The world court, an arm of the United Nations, hears disputes between governments. A separate tribunal also based in The Hague, the International Criminal Court, can prosecute individuals for war crimes and this week its prosecutor announced an investigation into potential humanitarian-law violations in Ukraine.
In documents filed with the world court last week, Ukraine said Russia “has falsely claimed that acts of genocide have occurred in the Luhansk and Donetsk oblasts of Ukraine, and on that basis recognized the so-called ‘Donetsk People’s Republic’ and ‘Luhansk People’s Republic’, and then declared and implemented a ‘special military operation’ against Ukraine.”
Ukraine called Russia’s claims “baseless and absurd.” Moscow’s “claimed objective to ‘de-nazify’ Ukraine is a transparent pretext for an unprovoked war of aggression,” Kyiv’s filing says.

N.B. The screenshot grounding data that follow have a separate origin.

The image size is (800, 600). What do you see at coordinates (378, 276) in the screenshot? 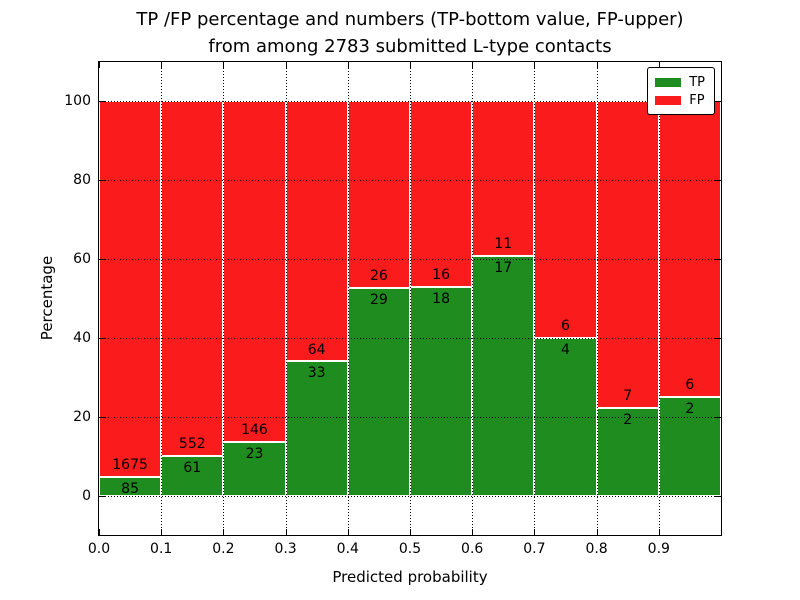
I see `fp-count-label: 26` at bounding box center [378, 276].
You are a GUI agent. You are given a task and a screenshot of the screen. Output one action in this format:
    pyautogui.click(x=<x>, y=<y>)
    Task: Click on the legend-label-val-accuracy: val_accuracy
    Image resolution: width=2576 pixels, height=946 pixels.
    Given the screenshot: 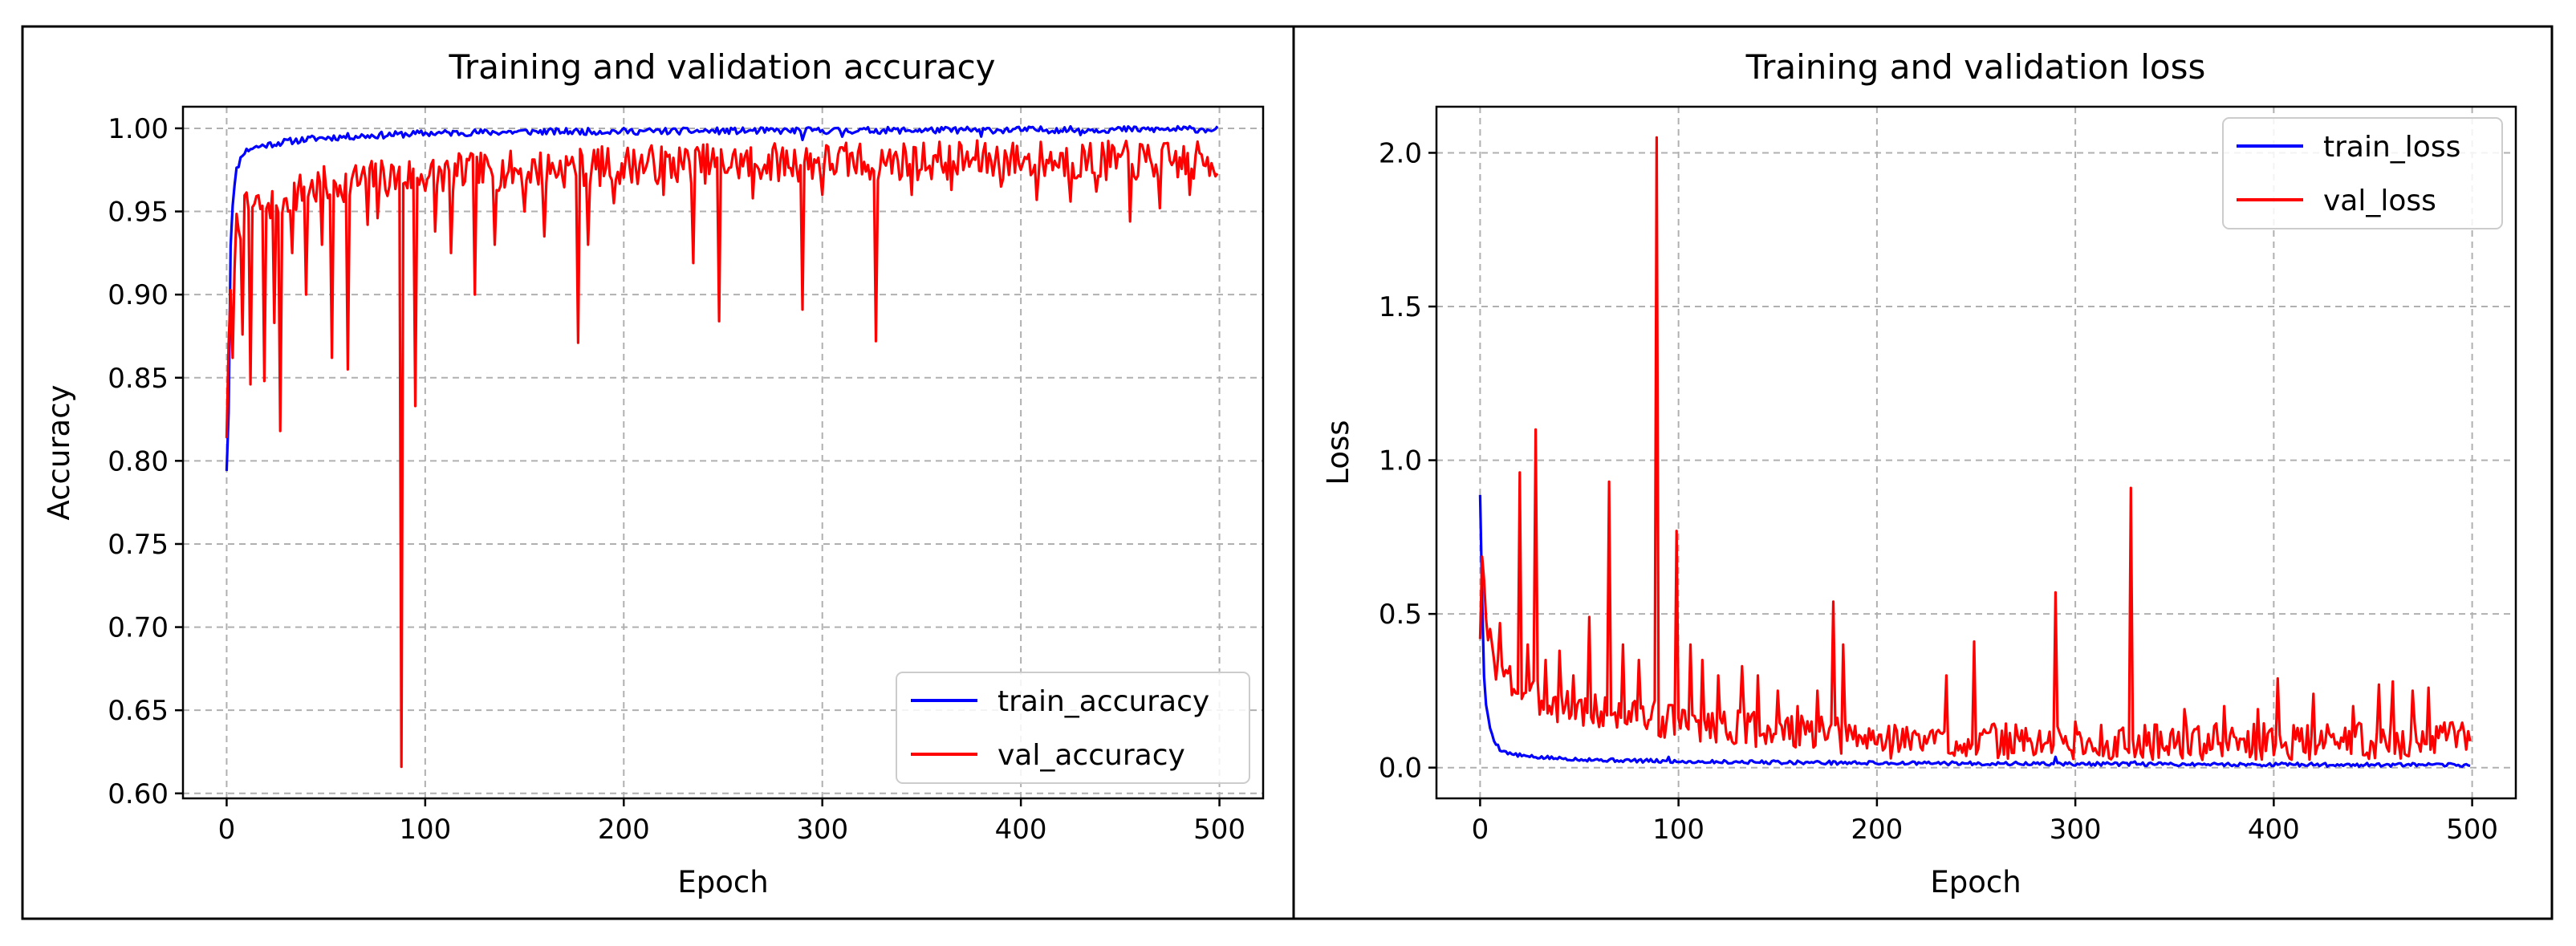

Ukraine said it sought ICJ proceedings “to establish that Russia has no lawful basis to take action in and against Ukraine for the purpose of preventing and punishing any purported genocide.” Kyiv also accuses Russia of “planning acts of genocide in Ukraine” and of intentionally killing Ukrainian nationals.
Ukraine also asked the court to “order full reparation for all damage caused by the Russian Federation as a consequence of any actions taken on the basis of Russia’s false claim of genocide.”
Russia hadn’t filed a response on Wednesday.
The 1948 Genocide Convention, drafted after the Holocaust, makes unlawful certain actions intended “to destroy, in whole or in part, a national, ethnical, racial or religious group.” The world court has authority to interpret the treaty, which has more than 150 signatories including Russia, Ukraine and the U.S.
Although member states agree to comply with ICJ rulings, the world court has no independent ability to enforce its decisions. States can ask the U.N. Security Council to take action against noncompliant parties; Russia, as a permanent member of the council, can veto any such proposals.
The U.S. welcomed the world court proceedings.
“The ICJ has a vital role to play in the peaceful settlement of disputes,” State Department spokesman Ned Price said. “Considering the gravity of the crisis in Ukraine that has resulted from Russia’s unprovoked invasion, we trust the court is taking into consideration the dire circumstances and rapidly unfolding events and hope that it will act with utmost urgency on Ukraine’s request for provisional measures.”
The world court has 15 judges; the current president, Joan Donoghue, is an American and former career lawyer at the State Department. Vice President Kirill Gevorgian is a former Russian diplomat.
The hearings, at the world court’s chambers at the Peace Palace in The Hague, will be livestreamed on the ICJ and UN Web TV websites. Ukraine is to make its case on Monday; Russia is scheduled to present its defense on Tuesday.